Even if you’re not at all familiar with prewar American engines, most modern American gearheads have at least heard of the Ford flathead V8. If you have heard about it, you probably have a tendency to think that it was not wise for a specific performance. In fact, the first 221 cubic inch (3.6 liter) iteration of this engine made less than 70 horsepower in the early 1930s, and would not make more than 110 horsepower from the factory. That might make you think that there isn’t much room to pump such an engine, but you would be very, very wrong.
Just ask Jeff and Kieth Dorton from the Professional Auto Racing team from Concord, North Carolina. As one of the East Coast’s most trusted and trusted names in custom-built performance racing engines, the ASRE team was well suited to take a nearly century-old car design and modify it with modern hardware to make it more powerful than most high-end . sports cars these days. It started by taking a Ford flathead V8 removed from dirt track racer Doug Kenny’s 1929 Ford Roadster and coupling it with the latest and greatest in performance hardware.

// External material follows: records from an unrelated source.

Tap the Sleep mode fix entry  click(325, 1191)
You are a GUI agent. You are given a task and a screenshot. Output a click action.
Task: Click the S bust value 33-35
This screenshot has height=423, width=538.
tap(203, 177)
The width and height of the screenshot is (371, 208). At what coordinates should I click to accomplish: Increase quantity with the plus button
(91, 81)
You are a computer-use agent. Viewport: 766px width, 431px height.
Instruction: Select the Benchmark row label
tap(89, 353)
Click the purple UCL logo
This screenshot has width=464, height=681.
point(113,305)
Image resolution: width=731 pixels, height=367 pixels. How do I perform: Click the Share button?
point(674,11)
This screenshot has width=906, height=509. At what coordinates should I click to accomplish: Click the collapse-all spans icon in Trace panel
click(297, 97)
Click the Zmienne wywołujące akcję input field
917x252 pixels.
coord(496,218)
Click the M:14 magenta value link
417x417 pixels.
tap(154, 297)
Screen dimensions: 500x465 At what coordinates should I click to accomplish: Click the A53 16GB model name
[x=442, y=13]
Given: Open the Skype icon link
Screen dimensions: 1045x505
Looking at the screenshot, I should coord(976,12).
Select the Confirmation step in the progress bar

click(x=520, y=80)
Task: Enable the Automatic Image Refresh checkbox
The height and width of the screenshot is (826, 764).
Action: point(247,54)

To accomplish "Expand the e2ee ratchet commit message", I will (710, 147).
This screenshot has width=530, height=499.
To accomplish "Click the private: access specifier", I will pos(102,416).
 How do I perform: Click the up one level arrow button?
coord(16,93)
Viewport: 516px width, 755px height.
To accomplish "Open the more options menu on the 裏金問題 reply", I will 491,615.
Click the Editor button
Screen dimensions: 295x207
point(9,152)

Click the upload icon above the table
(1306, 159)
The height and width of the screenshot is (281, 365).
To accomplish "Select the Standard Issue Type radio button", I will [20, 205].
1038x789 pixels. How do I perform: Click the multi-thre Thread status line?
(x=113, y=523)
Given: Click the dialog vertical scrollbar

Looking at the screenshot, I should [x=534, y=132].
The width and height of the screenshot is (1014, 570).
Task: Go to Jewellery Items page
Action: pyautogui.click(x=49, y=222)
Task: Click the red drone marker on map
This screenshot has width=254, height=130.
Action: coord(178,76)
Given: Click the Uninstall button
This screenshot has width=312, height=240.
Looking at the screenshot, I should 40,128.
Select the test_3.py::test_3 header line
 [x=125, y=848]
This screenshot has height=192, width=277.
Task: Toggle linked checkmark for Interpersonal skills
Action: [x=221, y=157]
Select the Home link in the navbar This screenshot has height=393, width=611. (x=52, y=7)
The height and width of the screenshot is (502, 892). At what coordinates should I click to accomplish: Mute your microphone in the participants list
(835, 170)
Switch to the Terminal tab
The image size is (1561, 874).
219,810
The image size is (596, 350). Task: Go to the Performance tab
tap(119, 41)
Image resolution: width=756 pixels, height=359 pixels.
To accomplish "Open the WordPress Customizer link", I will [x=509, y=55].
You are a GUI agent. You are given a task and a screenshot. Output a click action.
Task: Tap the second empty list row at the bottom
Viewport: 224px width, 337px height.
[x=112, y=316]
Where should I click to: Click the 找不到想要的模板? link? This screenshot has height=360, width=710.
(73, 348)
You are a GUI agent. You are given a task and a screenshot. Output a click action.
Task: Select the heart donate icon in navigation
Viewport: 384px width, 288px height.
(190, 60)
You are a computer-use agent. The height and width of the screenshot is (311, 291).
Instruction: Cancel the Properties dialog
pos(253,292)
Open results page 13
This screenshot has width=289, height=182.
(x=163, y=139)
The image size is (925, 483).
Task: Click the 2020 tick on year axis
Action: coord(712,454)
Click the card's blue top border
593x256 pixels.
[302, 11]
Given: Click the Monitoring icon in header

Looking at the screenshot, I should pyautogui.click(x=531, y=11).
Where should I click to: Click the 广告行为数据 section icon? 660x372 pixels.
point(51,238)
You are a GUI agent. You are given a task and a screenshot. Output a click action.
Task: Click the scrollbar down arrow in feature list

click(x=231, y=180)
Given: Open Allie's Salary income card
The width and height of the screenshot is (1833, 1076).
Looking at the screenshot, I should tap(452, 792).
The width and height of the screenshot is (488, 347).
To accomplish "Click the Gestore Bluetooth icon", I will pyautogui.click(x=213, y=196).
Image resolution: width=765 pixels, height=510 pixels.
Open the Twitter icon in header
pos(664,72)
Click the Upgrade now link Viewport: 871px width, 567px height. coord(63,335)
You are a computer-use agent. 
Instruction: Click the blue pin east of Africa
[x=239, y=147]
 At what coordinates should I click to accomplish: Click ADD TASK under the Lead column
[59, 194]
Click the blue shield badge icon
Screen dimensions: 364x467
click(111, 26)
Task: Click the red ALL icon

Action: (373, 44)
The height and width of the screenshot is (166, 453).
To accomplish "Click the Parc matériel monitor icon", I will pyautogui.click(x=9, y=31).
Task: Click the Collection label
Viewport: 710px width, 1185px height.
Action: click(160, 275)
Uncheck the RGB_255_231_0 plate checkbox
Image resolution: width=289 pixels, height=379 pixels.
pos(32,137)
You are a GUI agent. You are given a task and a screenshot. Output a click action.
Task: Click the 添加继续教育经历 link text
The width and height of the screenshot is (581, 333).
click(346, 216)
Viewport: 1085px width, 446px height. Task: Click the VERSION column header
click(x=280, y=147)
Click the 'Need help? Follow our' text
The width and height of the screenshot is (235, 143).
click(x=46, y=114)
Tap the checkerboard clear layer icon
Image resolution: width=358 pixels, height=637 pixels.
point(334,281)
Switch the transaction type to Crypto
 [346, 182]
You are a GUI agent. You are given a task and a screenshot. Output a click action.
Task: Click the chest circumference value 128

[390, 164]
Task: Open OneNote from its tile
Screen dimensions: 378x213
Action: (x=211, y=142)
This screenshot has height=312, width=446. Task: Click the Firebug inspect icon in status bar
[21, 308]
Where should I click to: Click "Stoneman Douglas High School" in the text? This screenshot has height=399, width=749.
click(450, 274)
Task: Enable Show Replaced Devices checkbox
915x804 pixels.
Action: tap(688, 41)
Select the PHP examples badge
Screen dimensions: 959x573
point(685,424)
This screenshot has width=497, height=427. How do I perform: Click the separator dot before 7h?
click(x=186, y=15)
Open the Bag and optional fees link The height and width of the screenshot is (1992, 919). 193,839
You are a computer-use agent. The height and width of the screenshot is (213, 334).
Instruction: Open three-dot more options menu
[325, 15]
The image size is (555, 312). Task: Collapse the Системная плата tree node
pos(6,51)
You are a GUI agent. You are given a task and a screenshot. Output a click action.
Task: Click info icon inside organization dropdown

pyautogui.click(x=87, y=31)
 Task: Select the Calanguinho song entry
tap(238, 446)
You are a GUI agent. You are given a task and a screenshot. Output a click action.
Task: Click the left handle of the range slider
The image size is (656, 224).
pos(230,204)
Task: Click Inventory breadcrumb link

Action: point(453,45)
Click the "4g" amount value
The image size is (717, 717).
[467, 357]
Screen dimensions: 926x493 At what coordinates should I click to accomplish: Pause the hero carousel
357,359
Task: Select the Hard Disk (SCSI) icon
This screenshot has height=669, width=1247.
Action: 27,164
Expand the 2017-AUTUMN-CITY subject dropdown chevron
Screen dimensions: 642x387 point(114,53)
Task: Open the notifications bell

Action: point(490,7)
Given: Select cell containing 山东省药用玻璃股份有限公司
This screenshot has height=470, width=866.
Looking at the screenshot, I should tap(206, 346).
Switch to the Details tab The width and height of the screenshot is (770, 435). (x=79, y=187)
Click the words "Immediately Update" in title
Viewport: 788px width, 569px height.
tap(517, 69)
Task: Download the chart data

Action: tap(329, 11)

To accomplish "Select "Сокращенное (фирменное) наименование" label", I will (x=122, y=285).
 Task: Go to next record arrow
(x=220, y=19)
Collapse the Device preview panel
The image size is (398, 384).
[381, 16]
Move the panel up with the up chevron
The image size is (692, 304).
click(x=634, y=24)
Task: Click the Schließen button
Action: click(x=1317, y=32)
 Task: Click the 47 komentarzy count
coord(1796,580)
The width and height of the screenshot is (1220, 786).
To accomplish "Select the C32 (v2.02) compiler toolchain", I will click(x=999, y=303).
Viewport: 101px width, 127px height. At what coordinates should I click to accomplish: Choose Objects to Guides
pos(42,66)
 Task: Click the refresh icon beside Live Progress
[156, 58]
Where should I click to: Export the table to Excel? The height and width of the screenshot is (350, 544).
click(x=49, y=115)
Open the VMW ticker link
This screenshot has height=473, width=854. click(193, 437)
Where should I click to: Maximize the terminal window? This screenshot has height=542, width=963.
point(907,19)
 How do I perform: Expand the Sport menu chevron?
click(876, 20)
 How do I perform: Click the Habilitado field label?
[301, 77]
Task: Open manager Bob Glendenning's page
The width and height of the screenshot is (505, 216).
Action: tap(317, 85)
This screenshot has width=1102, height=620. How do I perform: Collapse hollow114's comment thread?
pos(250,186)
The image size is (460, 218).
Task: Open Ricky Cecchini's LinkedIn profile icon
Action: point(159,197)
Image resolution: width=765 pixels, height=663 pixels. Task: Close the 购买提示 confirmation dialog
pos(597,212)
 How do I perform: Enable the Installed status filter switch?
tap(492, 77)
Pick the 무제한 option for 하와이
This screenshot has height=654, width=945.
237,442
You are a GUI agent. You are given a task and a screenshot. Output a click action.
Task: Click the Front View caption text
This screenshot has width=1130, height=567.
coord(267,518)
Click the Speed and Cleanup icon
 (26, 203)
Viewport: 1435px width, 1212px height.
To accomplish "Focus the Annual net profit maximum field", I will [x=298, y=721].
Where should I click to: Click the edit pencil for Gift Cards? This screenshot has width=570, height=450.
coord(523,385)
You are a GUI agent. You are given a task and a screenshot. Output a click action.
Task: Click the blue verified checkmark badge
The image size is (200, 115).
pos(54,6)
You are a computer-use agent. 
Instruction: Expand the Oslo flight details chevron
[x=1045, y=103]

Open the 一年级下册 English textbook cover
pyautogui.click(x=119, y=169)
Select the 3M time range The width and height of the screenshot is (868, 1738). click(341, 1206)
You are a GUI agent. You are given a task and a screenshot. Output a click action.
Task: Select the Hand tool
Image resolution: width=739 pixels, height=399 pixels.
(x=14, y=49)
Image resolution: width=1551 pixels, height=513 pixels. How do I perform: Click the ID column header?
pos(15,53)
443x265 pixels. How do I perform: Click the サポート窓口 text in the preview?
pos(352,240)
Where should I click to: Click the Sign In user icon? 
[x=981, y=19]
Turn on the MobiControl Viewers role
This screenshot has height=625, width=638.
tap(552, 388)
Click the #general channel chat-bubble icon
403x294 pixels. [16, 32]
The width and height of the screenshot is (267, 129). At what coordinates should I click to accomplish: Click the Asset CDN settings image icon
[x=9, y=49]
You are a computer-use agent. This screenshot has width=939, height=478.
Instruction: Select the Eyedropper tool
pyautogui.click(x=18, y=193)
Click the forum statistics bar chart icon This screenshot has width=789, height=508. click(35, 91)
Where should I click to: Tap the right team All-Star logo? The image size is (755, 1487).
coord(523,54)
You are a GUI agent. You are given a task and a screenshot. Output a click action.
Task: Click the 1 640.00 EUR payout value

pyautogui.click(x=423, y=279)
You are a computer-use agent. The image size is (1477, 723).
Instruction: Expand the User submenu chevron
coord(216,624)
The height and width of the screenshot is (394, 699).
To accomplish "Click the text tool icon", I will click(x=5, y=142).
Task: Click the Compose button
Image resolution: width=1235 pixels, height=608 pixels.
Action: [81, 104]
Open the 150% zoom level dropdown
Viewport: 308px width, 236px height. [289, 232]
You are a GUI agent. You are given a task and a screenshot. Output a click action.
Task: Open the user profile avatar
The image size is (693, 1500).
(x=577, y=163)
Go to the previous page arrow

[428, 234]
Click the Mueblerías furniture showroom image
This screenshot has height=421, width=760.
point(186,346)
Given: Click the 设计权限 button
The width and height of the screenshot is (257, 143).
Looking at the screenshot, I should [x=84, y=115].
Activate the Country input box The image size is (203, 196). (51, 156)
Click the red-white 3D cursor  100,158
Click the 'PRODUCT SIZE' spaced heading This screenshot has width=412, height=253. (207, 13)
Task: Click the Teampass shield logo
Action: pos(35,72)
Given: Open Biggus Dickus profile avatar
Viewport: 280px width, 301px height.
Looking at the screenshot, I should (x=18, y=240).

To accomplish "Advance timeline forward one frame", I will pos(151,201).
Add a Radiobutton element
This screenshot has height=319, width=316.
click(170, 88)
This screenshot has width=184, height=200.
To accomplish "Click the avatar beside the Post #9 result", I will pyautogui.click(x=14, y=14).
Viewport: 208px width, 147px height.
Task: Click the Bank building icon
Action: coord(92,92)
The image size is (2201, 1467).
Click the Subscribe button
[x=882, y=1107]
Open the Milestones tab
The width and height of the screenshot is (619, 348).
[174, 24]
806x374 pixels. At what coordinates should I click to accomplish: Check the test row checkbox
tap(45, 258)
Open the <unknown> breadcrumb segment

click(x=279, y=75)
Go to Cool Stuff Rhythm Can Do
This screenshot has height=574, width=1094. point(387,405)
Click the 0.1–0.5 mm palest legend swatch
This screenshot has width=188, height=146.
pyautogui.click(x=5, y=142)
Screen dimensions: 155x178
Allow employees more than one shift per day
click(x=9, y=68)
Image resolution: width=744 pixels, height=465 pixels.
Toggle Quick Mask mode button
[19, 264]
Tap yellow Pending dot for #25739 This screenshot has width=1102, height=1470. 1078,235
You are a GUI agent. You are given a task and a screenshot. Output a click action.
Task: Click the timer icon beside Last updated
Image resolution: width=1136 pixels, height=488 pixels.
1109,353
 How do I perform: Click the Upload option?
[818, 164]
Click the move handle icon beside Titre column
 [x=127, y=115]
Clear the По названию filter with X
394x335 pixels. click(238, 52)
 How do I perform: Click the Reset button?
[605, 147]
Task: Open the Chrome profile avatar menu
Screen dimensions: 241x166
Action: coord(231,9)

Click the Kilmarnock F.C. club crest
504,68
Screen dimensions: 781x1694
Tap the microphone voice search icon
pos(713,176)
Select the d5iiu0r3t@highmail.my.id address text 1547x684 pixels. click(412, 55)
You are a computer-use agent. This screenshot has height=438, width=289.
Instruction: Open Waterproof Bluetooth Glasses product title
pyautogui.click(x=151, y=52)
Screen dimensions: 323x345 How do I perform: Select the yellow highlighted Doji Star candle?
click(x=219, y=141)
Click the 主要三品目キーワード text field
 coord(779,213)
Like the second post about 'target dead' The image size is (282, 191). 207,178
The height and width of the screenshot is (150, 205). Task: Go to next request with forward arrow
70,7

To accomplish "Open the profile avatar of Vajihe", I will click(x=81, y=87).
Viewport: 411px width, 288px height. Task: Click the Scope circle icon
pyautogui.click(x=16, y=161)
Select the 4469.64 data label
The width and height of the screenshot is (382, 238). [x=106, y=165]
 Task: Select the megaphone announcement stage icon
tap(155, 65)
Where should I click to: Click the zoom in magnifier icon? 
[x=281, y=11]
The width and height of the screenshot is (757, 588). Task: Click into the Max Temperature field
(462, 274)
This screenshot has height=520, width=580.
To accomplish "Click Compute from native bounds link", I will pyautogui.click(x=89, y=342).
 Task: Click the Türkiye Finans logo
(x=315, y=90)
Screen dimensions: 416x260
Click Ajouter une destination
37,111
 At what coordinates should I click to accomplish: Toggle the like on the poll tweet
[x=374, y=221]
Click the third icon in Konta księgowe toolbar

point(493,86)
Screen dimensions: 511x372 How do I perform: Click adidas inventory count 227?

Kenny’s engine had already been replaced before the ASRE team could handle it. It was fitted with a set of Ardun heads, which allowed a more sophisticated high valve mechanism for more efficient combustion inside the engine and, therefore, better power numbers. In case you’re wondering, these Ardun cylinder heads were developed by Zora Arkus-Duntov and his brother Yura before he first cemented his legacy working on the Chevy Corvette. The Arkus-Duntovs only managed to sell a few hundred Ardun cylinder heads before starting other activities. One of which is tied to this flat V8 today.
Add in other accessories like a Procharger F1-R Supercharger, a 750 cfm carburetor, Chevrolet main seals and vales set up to run on Ford hardware, and a good ten psi of boost pressure, and it’s clear this engine is anything but. Henry Ford himself would order his own engines. With all the shiny new chrome work on the exterior of this engine, there’s almost a steampunk look to it in current condition. With the famous supercharger protruding from the front of the engine to the silver plated valve covers, this is an engine that is as pleasing to look at as it is uber powerful.
We’re talking dyno runs that reach 722 hp and 654 lb-ft of torque to play with a 5,800 RPM limiter. Any way you slice it, that’s enough power to break more than a dozen Bonneville Salt Flats speed records. Congratulations throughout to Keith and Jeff on their great achievement.